- Exercise aim: For this exercise, copy all the data exactly and include none of the pictures.

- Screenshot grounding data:
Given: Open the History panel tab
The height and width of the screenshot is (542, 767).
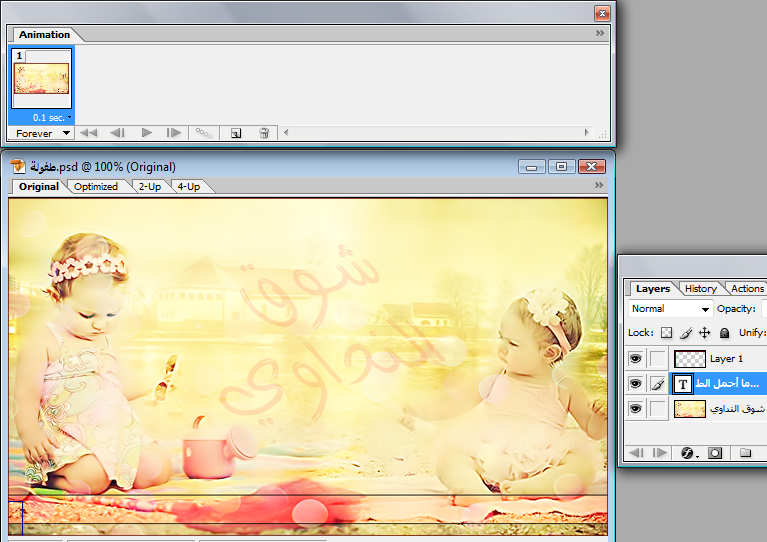Looking at the screenshot, I should (700, 288).
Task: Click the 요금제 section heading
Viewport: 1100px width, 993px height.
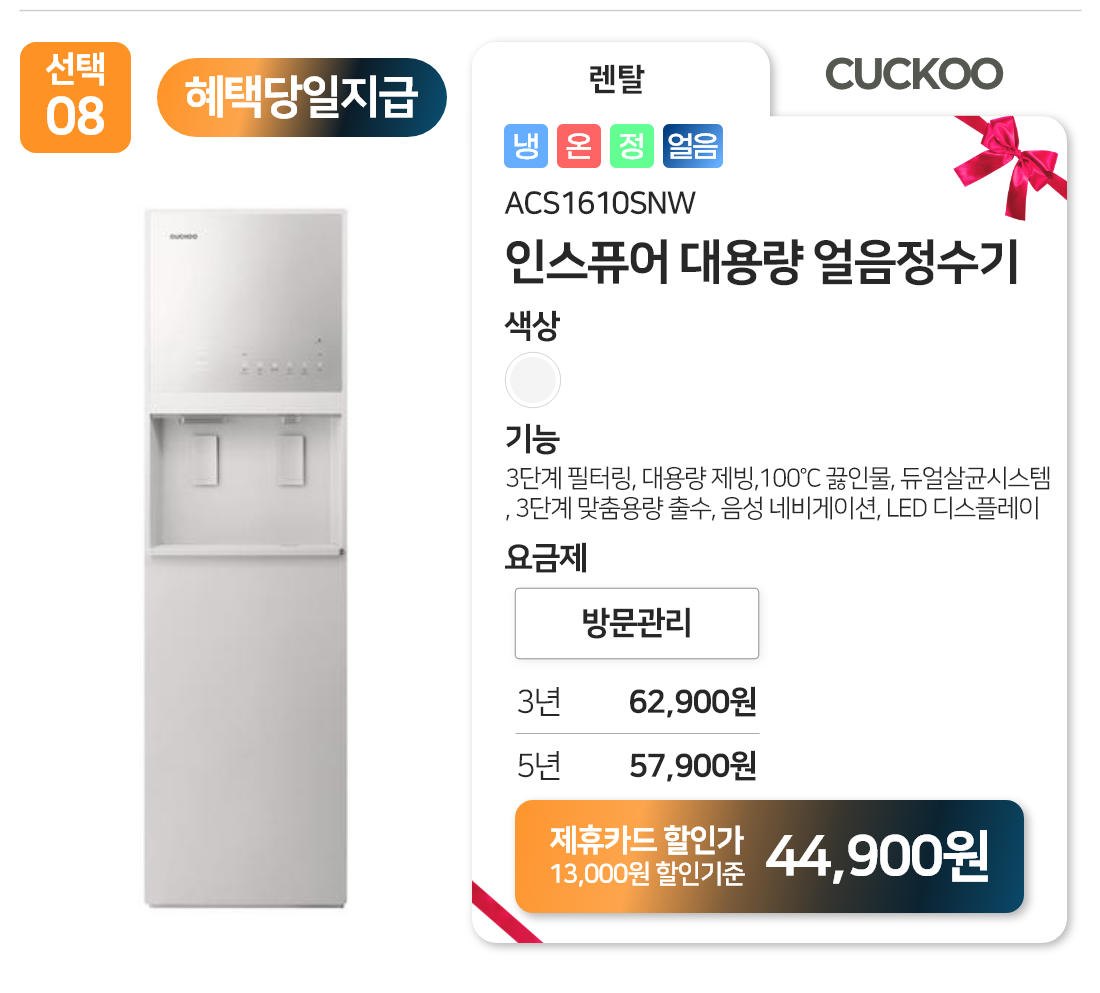Action: [x=546, y=558]
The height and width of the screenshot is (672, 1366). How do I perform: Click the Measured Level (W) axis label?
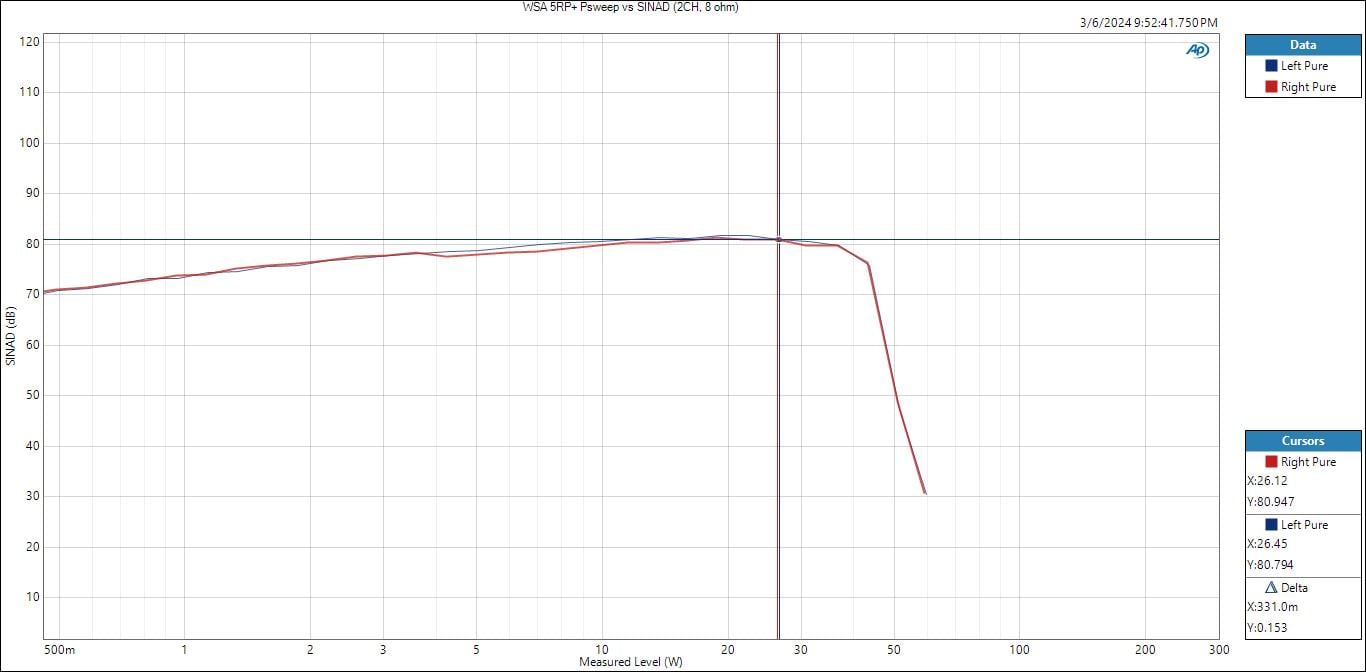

- Written answer:
Given: Open the History panel tab
The height and width of the screenshot is (542, 767).
Looking at the screenshot, I should (700, 288).
Task: Click the 요금제 section heading
Viewport: 1100px width, 993px height.
Action: [x=546, y=558]
The height and width of the screenshot is (672, 1366). How do I perform: Click the Measured Level (W) axis label?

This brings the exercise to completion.